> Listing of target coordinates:
#####

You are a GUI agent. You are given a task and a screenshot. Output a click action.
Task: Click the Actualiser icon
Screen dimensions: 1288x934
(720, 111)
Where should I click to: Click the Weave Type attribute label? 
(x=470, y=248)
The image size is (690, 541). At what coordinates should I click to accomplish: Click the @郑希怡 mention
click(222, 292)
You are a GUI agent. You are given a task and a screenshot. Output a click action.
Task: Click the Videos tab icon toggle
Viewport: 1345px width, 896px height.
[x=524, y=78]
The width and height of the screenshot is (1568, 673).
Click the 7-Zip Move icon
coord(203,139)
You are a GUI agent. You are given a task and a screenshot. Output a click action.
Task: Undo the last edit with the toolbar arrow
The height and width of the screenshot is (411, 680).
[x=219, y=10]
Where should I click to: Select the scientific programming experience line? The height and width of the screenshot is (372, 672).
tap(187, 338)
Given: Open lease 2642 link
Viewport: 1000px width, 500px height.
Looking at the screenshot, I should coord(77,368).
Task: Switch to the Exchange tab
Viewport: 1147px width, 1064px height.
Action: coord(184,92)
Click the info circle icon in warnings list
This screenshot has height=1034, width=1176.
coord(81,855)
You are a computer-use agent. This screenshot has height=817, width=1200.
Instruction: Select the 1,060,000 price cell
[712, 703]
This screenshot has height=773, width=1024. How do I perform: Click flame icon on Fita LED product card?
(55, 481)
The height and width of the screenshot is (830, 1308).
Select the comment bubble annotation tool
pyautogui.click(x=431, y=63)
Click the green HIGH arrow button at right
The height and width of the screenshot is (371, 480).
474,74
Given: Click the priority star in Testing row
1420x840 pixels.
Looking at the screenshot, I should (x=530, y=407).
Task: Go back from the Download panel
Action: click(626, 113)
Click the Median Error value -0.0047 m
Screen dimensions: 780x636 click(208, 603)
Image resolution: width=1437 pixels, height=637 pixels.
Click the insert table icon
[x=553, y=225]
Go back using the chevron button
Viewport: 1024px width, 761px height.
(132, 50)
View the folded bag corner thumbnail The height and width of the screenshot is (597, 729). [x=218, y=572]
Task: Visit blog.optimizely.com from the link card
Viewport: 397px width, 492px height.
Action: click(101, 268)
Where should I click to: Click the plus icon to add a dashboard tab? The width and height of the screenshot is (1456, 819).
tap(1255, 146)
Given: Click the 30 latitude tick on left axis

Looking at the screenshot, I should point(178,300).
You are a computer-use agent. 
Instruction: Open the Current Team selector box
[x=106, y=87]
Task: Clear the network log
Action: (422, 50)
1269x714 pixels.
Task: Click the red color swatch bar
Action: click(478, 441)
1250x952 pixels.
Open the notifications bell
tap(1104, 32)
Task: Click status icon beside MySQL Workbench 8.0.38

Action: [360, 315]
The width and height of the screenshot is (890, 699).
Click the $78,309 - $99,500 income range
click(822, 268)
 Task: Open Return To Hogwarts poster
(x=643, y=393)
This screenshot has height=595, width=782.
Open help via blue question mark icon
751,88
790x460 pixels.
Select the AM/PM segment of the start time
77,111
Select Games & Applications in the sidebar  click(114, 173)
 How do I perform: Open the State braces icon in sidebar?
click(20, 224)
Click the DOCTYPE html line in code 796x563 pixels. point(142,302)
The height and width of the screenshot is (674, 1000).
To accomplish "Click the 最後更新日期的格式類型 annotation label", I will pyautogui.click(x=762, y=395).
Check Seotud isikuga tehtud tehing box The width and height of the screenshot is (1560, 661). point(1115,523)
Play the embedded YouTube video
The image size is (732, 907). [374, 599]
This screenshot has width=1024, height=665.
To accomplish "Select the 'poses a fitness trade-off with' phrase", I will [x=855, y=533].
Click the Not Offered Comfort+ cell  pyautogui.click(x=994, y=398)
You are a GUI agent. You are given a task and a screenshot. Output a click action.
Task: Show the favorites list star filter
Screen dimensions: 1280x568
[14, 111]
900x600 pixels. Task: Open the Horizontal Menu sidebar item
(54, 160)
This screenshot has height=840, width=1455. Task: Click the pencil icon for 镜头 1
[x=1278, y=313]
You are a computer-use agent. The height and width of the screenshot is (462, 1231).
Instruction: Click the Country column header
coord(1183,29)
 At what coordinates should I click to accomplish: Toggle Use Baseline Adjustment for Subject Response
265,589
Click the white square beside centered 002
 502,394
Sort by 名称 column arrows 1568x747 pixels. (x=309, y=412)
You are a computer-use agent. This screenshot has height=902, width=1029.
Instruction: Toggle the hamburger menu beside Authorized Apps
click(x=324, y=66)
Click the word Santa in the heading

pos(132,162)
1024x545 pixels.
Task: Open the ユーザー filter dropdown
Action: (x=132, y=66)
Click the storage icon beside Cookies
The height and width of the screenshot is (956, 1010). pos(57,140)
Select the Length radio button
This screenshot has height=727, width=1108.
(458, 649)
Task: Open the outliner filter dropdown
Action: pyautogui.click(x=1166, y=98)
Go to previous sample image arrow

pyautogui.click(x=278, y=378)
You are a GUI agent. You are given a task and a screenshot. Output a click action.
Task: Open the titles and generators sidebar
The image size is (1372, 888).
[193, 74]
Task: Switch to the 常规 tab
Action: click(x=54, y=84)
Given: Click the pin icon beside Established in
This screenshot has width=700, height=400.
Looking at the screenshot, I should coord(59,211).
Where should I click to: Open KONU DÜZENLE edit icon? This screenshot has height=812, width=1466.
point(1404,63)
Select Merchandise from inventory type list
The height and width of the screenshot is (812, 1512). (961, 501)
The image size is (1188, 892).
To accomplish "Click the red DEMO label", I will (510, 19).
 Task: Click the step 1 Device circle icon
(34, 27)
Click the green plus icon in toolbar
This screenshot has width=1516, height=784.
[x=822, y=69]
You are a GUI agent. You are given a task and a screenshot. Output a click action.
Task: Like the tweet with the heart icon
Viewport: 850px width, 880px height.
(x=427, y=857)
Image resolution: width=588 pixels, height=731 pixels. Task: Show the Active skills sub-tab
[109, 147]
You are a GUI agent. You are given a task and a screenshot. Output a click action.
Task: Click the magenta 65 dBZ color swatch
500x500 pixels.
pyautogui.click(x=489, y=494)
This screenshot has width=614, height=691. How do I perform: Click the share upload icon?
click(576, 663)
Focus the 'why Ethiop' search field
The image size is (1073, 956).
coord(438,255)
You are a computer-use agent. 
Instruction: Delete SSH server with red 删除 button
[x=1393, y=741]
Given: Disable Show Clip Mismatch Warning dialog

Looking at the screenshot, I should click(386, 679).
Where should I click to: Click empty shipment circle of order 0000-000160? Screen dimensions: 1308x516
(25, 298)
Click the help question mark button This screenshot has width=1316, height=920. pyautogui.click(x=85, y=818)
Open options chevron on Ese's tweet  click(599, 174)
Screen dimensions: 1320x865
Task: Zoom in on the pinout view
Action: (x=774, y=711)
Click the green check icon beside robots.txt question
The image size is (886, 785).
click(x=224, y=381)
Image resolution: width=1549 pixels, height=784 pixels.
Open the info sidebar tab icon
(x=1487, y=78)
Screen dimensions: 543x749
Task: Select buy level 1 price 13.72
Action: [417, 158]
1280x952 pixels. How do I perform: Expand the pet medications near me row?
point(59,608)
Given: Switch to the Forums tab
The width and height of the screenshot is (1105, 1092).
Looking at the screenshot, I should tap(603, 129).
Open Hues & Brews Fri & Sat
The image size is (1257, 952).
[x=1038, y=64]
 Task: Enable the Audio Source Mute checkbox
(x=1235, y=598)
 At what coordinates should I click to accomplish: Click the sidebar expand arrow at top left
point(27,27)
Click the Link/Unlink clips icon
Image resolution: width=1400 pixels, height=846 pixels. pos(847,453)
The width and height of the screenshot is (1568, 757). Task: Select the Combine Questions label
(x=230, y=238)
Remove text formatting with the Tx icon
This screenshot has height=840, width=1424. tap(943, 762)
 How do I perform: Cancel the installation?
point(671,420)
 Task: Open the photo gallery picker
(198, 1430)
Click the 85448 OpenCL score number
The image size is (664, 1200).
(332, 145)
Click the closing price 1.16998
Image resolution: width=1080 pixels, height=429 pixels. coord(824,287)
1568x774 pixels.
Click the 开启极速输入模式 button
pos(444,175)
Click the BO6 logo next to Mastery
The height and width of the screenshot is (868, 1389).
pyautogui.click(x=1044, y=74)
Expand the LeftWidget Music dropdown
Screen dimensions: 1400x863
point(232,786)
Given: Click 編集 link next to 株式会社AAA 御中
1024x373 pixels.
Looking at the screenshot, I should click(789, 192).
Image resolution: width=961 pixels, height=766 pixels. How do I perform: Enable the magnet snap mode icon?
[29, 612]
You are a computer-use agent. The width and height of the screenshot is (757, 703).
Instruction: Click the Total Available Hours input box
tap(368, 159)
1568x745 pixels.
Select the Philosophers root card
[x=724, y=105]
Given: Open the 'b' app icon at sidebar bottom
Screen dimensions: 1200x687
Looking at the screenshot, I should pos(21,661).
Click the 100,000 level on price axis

#####

> THE TASK: Put the lines of the listing from its start through the line holding "(x=470, y=248)", inclusive, into a Markdown table with the columns Row and Line, skipping any blank lines.

> SOLVED PROBLEM:
| Row | Line |
|---|---|
| 1 | You are a GUI agent. You are given a task and a screenshot. Output a click action. |
| 2 | Task: Click the Actualiser icon |
| 3 | Screen dimensions: 1288x934 |
| 4 | (720, 111) |
| 5 | Where should I click to: Click the Weave Type attribute label?  |
| 6 | (x=470, y=248) |